- Origin: Kansas City, Missouri
- Genres: New wave, minimalism
- Years active: 1978–1988
- Labels: Object Music Aura Records Les Disques Du Crépuscule Sire Records IRS Records
- Past members: Mikel Rouse Rob Shepperson Jeff Burk James Bergman Philip Johnston Blaine L. Reininger Bill Tesar Rave Tesar Mark Lampariello
- Website: Mikel Rouse's Website

= Tirez Tirez =

American rock band

Tirez Tirez was an American rock band led by composer/performer Mikel Rouse, the band's only constant member. The group was active from 1978 through 1988, and had a new wave/art rock sensibility that was strongly influenced by minimalism.

==History==
===Founding and early years (1978-83)===
Tirez Tirez was founded by Missouri native Mikel Rouse, and gave its first performance as the opening act for the rock band Talking Heads at a 1978 concert in Kansas City, Missouri. The band's initial line-up was Rouse (vocals/guitar), Rob Shepperson (drums) and Jeff Burk (bass).

Tirez Tirez issued two very rare self-released LPs in their earliest days: No Double Bagging Necessary (1978) and Rush & Dissonance (1979). All three members of the group subsequently moved to New York City in 1979, and self-released their debut single ("Scattered"/"Scenery") in November of that year.

The band's third album (1980's Etudes) was recorded in New York City, but it did not initially see a US release, and was at first only picked up for distribution by the tiny British independent label Object Music. The LP went on to sell a very respectable 2,000 copies in the UK, and US indie Aura Records later issued in the album in the US in late 1981. Aura also issued "Razorblades", a single taken from the album.

Bassist Burk left Tirez Tirez in 1982, and was replaced by James Bergman. Philip Johnston (keyboards/woodwinds) was also added to the group at about the same time. This line-up (Rouse/Shepperson/Bergman/Johnston) recorded 1983's Story Of The Year, which was released only in Europe via Belgian label Les Disques Du Crépuscule.

Although he had left Tirez Tirez, original band member Burk would continue to contribute finished artwork to future Tirez Tirez album and single releases after his 1982 departure; the same would be true of original drummer Shepperson after his departure in early 1984.

===Creation of Broken Consort (1984-85)===
In 1984, Rouse would begin recording more minimalist work with his instrumental "chamber orchestra" Broken Consort. From this point forward, Tirez Tirez and Broken Consort often featured identical memberships, although each group had a distinctly different repertoire. For the first album credited to "Mikel Rouse Broken Consort" (1984's Jade Tiger) the band line up of Rouse/Shepperson/Bergman/Johnston was exactly the same as that of Tirez Tirez's Story Of The Year.
++++++++++
Objectives:
A. According to the Tirez Tirez article, why did James Bergman join the band in 1982? Answer in one to three sentences.
B. Go on with the Tirez Tirez article, starting right after its last sentence.
The data after this point is separate material, apart from the Tirez Tirez article.
++++++++++
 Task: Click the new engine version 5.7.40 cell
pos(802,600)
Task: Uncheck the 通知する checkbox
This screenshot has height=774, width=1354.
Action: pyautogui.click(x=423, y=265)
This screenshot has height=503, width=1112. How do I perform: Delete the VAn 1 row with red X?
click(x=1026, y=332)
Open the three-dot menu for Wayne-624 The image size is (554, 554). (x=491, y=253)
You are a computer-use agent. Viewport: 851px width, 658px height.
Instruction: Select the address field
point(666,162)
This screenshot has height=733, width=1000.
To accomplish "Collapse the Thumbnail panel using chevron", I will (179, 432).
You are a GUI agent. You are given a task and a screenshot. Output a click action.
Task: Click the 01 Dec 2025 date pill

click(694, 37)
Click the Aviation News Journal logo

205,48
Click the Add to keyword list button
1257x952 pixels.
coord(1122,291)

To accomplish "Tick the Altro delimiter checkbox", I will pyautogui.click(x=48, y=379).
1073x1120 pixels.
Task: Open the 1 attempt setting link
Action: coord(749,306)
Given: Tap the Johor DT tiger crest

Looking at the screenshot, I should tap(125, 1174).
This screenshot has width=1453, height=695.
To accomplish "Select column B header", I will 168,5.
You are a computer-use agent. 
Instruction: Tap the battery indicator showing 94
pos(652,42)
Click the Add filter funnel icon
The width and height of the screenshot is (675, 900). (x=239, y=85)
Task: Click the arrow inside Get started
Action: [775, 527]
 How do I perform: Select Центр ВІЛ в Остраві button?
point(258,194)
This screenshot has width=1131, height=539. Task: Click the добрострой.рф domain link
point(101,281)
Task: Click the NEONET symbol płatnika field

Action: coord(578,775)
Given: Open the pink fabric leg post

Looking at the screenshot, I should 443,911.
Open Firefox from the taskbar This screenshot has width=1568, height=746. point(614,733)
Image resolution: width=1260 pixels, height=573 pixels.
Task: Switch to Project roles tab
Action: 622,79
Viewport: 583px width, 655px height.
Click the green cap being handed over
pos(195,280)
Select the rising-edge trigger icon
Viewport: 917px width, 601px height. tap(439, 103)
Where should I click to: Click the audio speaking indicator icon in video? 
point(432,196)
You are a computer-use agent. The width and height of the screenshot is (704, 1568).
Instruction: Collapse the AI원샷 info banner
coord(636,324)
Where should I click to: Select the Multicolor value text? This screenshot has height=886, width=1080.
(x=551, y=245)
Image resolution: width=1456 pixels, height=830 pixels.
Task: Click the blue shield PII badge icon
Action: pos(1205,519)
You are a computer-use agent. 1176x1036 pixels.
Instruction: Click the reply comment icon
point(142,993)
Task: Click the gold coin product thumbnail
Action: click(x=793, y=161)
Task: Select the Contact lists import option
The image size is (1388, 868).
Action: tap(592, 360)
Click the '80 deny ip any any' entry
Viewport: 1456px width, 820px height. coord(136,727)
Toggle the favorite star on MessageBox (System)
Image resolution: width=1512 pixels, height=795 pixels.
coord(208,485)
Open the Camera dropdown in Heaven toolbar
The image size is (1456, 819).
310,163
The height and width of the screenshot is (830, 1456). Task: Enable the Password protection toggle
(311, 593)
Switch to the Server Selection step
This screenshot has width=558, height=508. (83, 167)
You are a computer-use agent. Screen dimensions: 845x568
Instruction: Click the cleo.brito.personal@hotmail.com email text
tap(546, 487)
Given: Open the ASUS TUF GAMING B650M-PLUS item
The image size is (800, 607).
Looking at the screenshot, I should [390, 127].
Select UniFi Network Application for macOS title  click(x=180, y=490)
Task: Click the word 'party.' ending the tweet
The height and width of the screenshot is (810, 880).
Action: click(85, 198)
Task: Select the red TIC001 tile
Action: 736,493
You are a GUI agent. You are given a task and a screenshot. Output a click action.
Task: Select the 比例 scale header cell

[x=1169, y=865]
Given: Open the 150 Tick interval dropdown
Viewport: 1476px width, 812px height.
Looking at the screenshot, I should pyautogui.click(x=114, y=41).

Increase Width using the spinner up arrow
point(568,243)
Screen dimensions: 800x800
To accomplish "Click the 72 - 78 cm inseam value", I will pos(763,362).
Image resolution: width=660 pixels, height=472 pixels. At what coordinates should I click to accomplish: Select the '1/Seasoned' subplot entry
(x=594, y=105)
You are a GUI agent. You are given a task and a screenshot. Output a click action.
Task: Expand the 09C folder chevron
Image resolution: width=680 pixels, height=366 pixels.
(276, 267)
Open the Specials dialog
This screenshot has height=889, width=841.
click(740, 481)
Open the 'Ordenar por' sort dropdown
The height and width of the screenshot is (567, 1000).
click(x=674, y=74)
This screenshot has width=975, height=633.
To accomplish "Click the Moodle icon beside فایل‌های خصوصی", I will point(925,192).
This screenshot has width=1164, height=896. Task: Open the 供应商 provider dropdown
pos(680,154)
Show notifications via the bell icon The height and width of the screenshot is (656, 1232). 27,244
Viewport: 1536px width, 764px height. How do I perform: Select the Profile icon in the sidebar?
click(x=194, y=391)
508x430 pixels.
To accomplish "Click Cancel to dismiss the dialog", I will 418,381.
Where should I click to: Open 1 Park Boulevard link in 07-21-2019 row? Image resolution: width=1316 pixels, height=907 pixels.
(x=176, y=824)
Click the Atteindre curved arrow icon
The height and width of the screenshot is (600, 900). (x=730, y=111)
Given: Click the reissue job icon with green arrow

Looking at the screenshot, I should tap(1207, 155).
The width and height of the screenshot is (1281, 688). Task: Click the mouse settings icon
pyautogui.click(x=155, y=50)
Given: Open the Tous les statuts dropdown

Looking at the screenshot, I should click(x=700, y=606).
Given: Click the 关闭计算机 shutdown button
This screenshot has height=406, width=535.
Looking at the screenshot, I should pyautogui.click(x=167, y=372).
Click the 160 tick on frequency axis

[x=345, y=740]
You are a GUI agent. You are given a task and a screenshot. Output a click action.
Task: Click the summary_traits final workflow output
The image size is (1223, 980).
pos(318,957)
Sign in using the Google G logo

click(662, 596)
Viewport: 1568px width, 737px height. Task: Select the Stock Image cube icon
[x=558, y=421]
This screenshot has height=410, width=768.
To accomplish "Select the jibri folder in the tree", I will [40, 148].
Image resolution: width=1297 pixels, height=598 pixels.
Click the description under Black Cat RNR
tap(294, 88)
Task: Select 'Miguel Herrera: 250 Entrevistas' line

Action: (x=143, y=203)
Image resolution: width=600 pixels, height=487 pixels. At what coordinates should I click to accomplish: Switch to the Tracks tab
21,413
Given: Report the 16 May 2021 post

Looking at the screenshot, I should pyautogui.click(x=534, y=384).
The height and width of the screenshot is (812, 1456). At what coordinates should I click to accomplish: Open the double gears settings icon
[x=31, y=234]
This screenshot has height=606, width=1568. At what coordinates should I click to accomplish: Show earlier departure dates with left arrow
++++++++++
Answer set:
A. James Bergman joined because bassist Jeff Burk left Tirez Tirez in 1982, and Bergman was brought in as his replacement.

B.
In 1984, Tirez Tirez released the Europe-only non-LP 12" single "Under The Door" / "Sleep". The only credited musicians on this release were Rouse (guitars/keyboards/synthesizers/percussion/vocals) and, on the A-side only, Blaine L. Reininger (violin/bass programming). In 1985, bassist Bergman re-joined the fold in time for the Broken Consort LP A Walk In The Woods. The same year, the Rouse/Bergman duo (augmented by saxophonist Ellery Eskelin) also recorded the Broken Consort album A Lincoln Portrait, although it was not released until 1988.

===Major label releases and break-up (1986-93)===
In 1986, Tirez Tirez (now officially a duo of Rouse and Bergman) issued the non-LP 12" "Set The Timer" / "Uptight" on Sire Records. This was their first US release in five years, and their first release to receive major label distribution.

Shortly after the release of "Set The Timer", the group found a permanent US home with the IRS label. For their fifth album (1987's Social Responsibility), the band was still a duo of Rouse and Bergman, with Rouse performing all instruments except bass.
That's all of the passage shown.